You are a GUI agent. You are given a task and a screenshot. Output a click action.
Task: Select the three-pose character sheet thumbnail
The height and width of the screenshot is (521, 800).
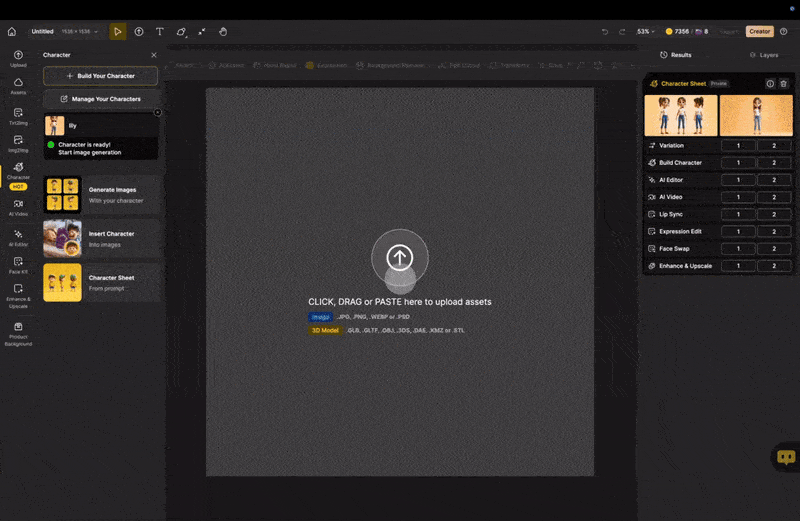coord(680,115)
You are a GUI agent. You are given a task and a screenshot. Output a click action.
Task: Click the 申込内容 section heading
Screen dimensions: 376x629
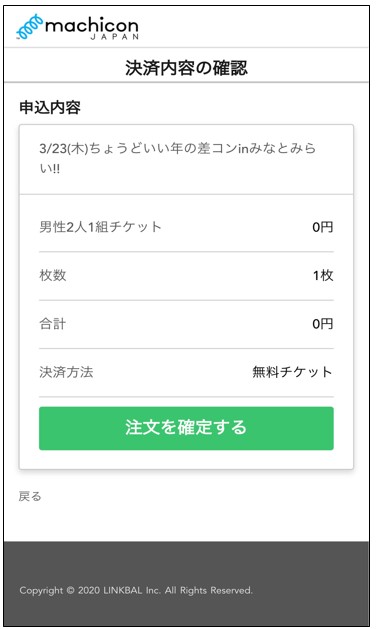coord(50,107)
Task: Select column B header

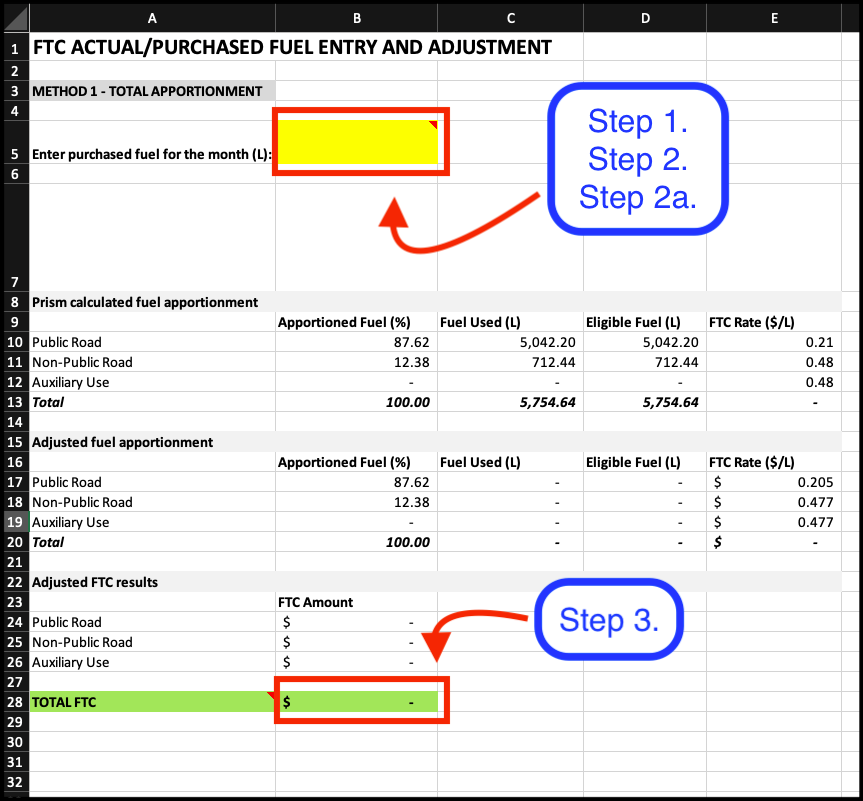Action: (356, 17)
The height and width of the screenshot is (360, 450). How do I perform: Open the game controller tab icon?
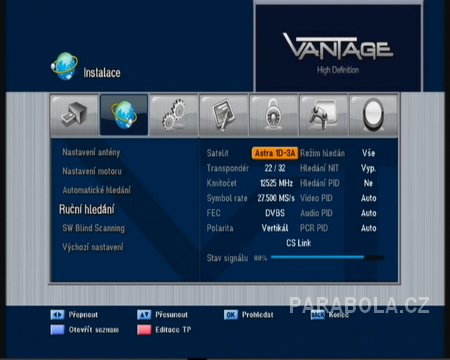tap(323, 115)
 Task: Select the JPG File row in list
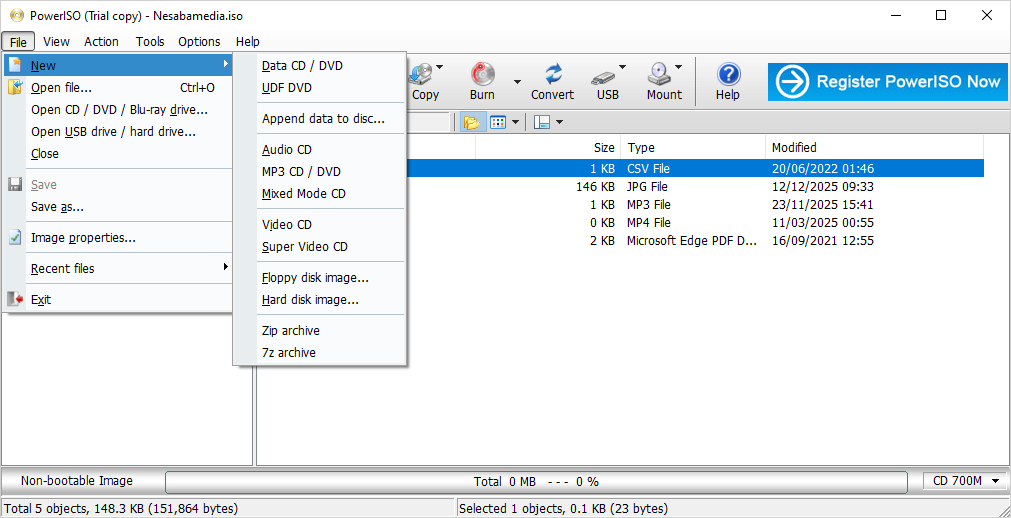647,187
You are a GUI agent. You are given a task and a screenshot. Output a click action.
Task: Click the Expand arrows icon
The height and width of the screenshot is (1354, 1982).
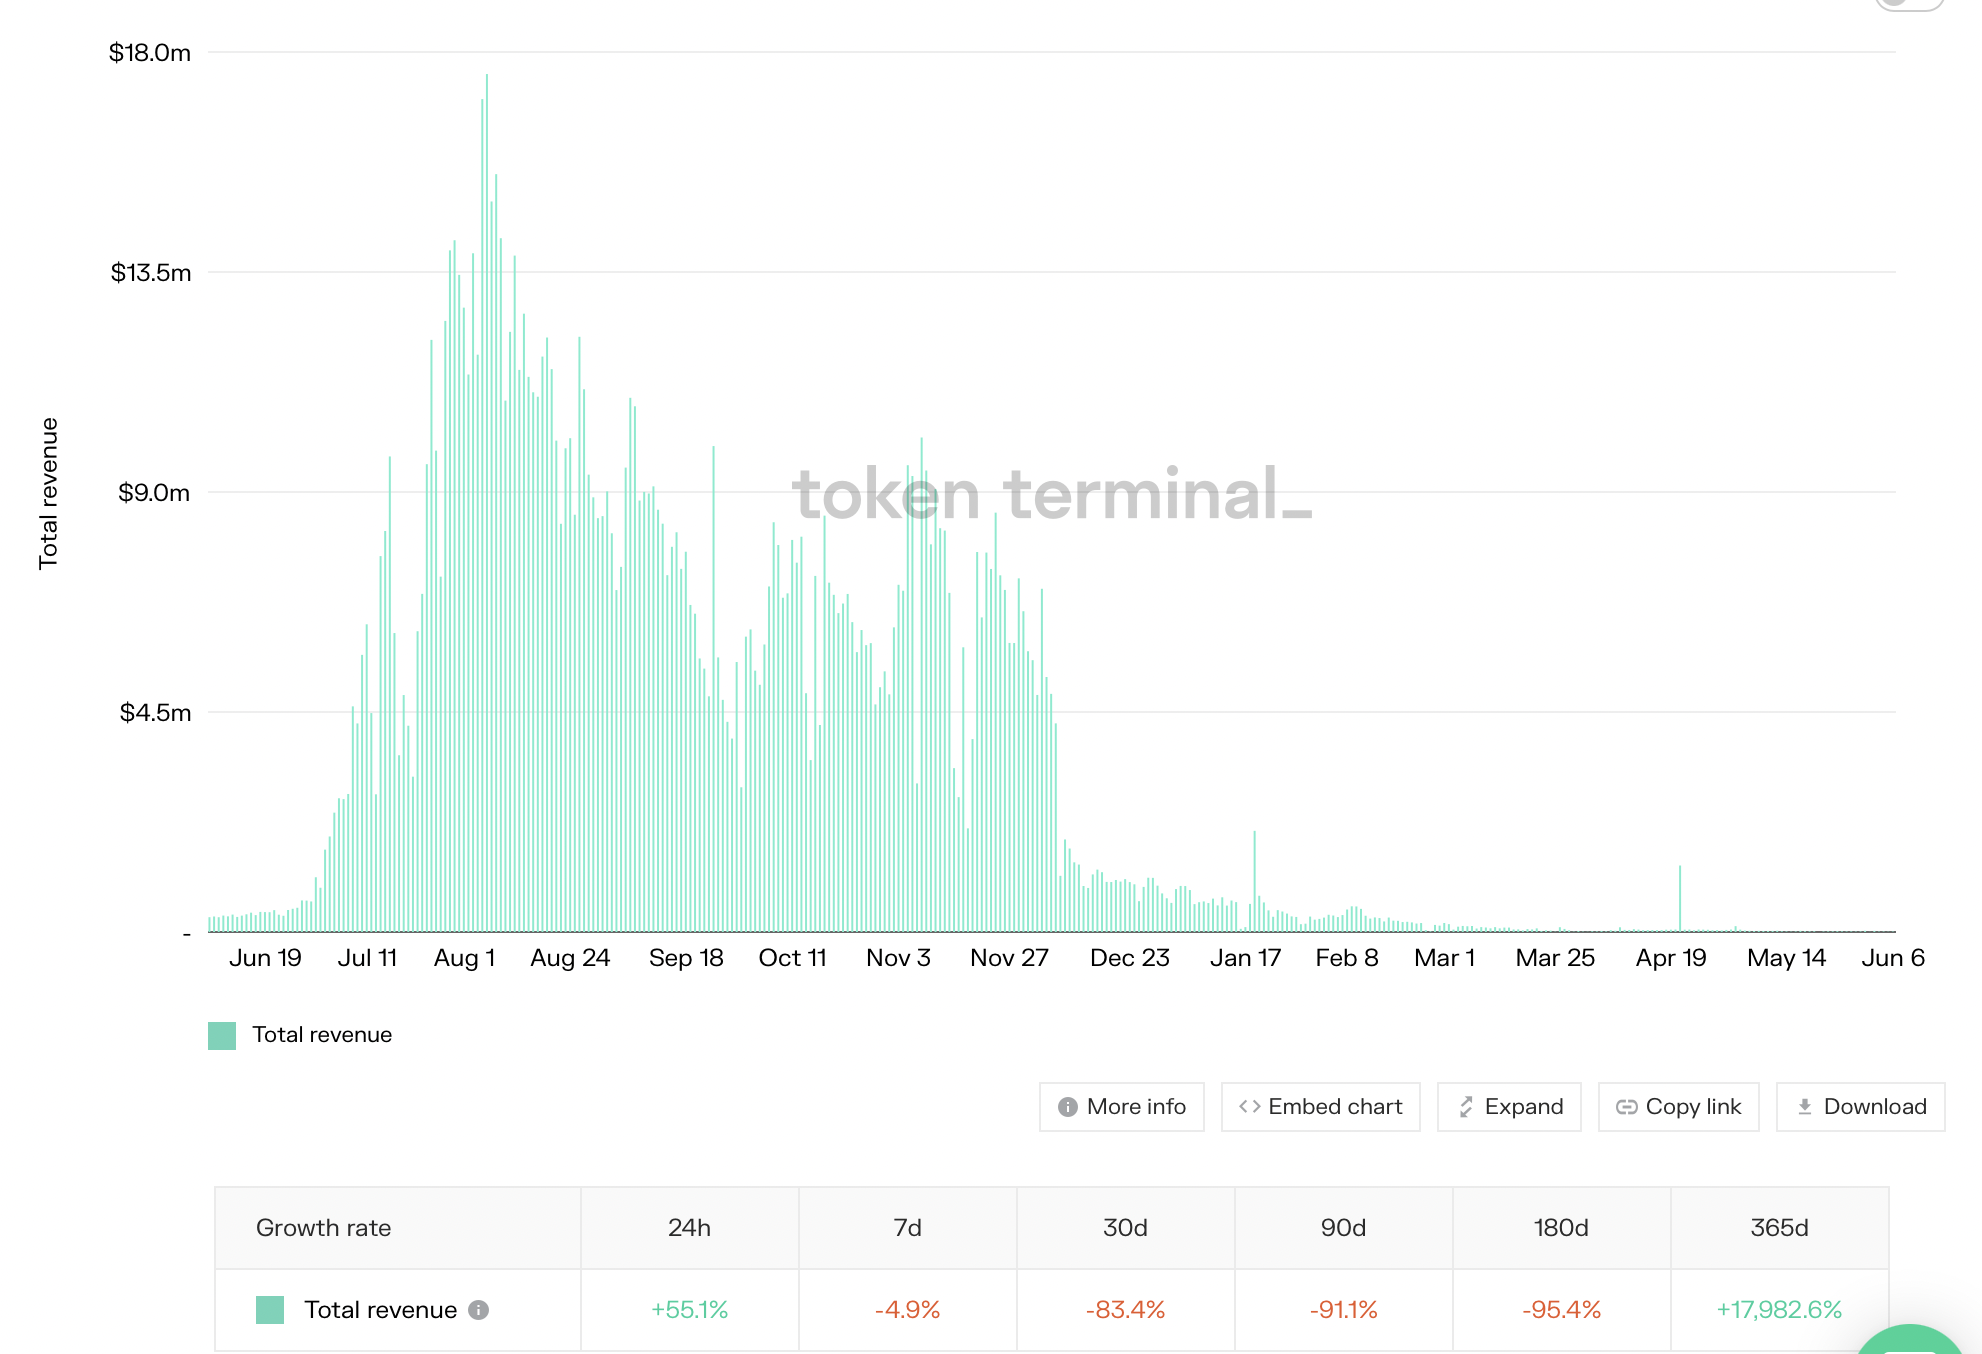tap(1466, 1107)
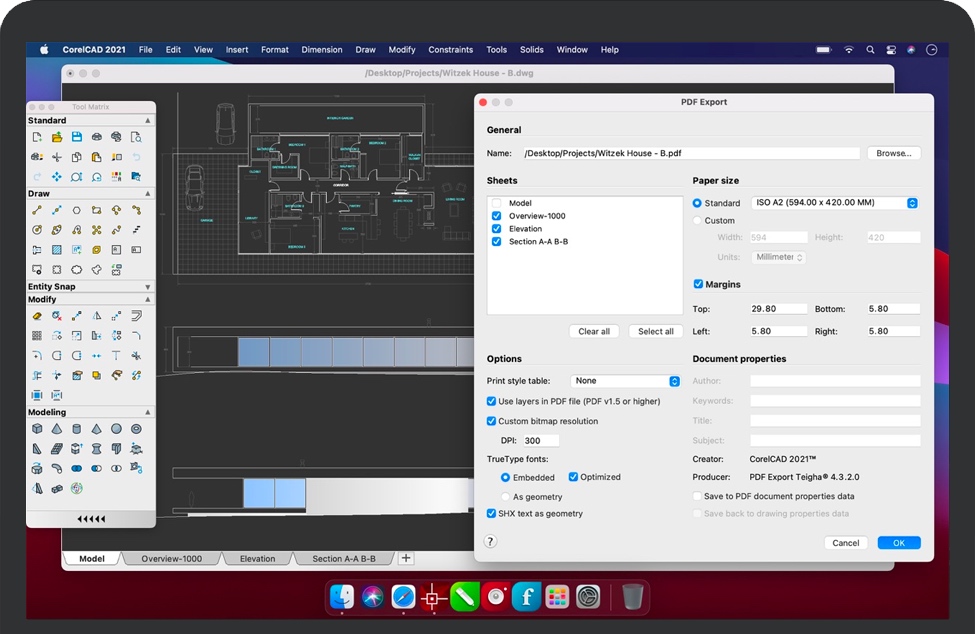Select the Box tool in Modeling section
The width and height of the screenshot is (975, 634).
pos(37,429)
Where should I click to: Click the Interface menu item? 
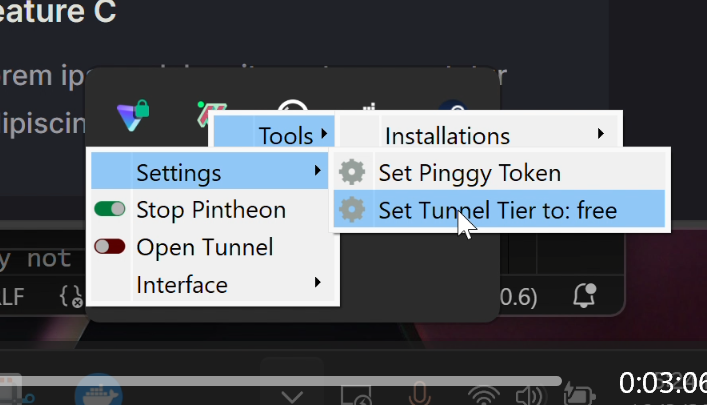[x=182, y=285]
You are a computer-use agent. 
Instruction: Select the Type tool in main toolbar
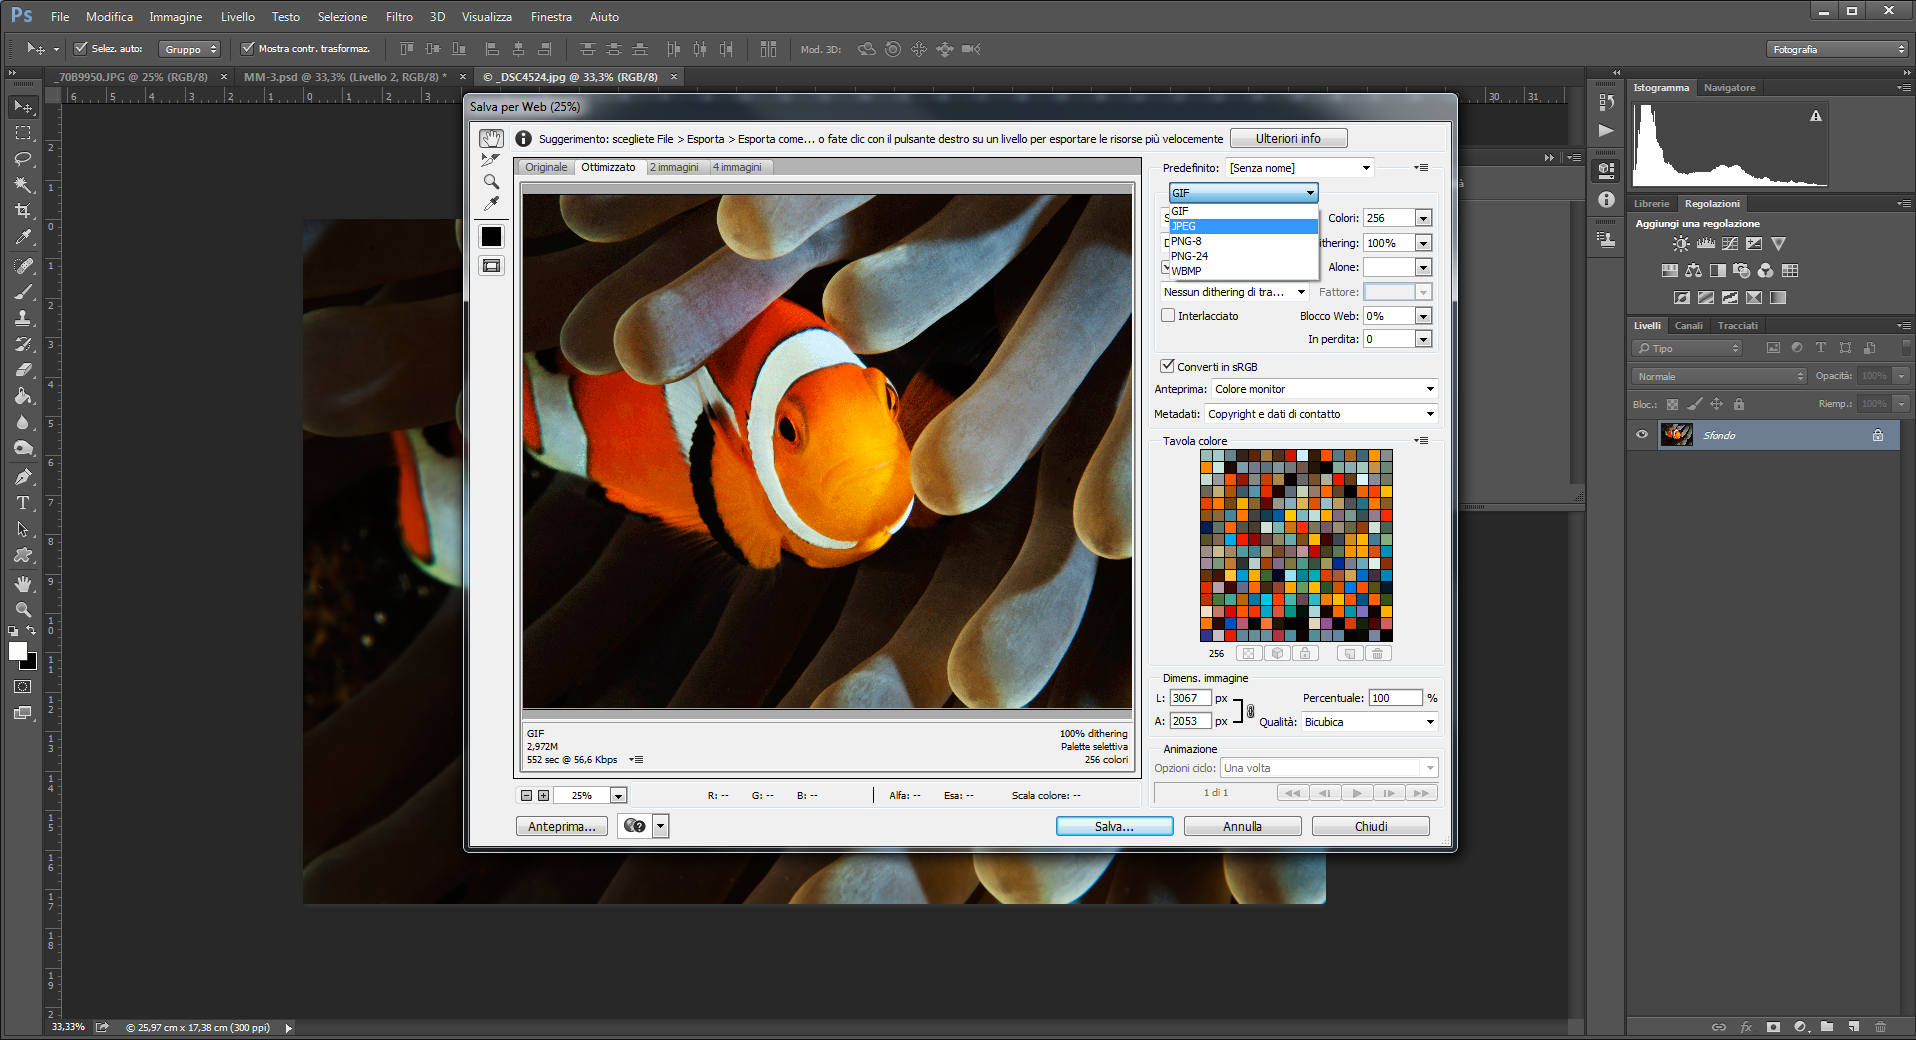click(22, 503)
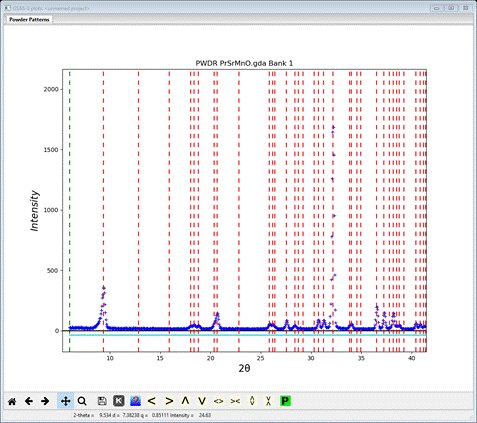Toggle the Pan axes tool
This screenshot has width=477, height=423.
66,401
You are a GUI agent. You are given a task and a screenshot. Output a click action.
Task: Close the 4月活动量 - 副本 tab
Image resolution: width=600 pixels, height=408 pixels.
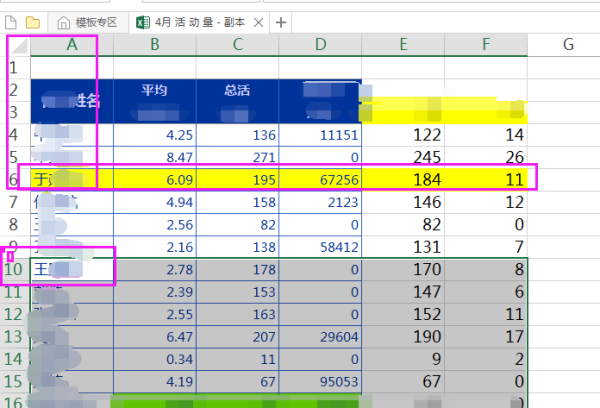pyautogui.click(x=259, y=21)

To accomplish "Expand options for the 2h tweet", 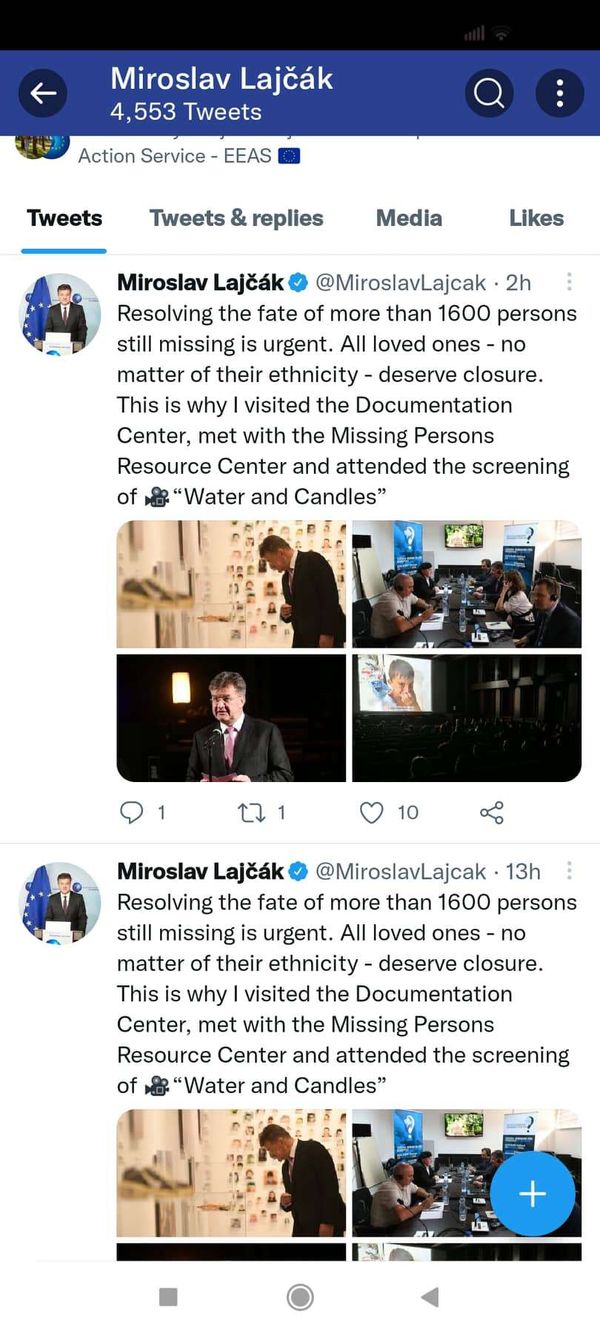I will click(569, 282).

Instructions to follow. In the entries above, find the line with "Task: Select the three-pose" and the line with "You are a computer-use agent.". Return exactly those lines and all the ones between them, pictures excluded.

Exercise output.
Task: Select the three-pose character sheet thumbnail
The height and width of the screenshot is (521, 800).
coord(680,115)
You are a GUI agent. You are given a task and a screenshot. Output a click action.
Task: Click the 申込内容 section heading
Screen dimensions: 376x629
coord(50,107)
Task: Select column B header

Action: (356, 17)
The height and width of the screenshot is (360, 450). How do I perform: Open the game controller tab icon?
tap(323, 115)
 Task: Select the JPG File row in list
647,187
You are a GUI agent. You are given a task and a screenshot. Output a click action.
Task: Click the Expand arrows icon
The height and width of the screenshot is (1354, 1982).
tap(1466, 1107)
Select the Box tool in Modeling section
The width and height of the screenshot is (975, 634).
pos(37,429)
Where should I click to: Click the Interface menu item? 
[x=182, y=285]
You are a computer-use agent. 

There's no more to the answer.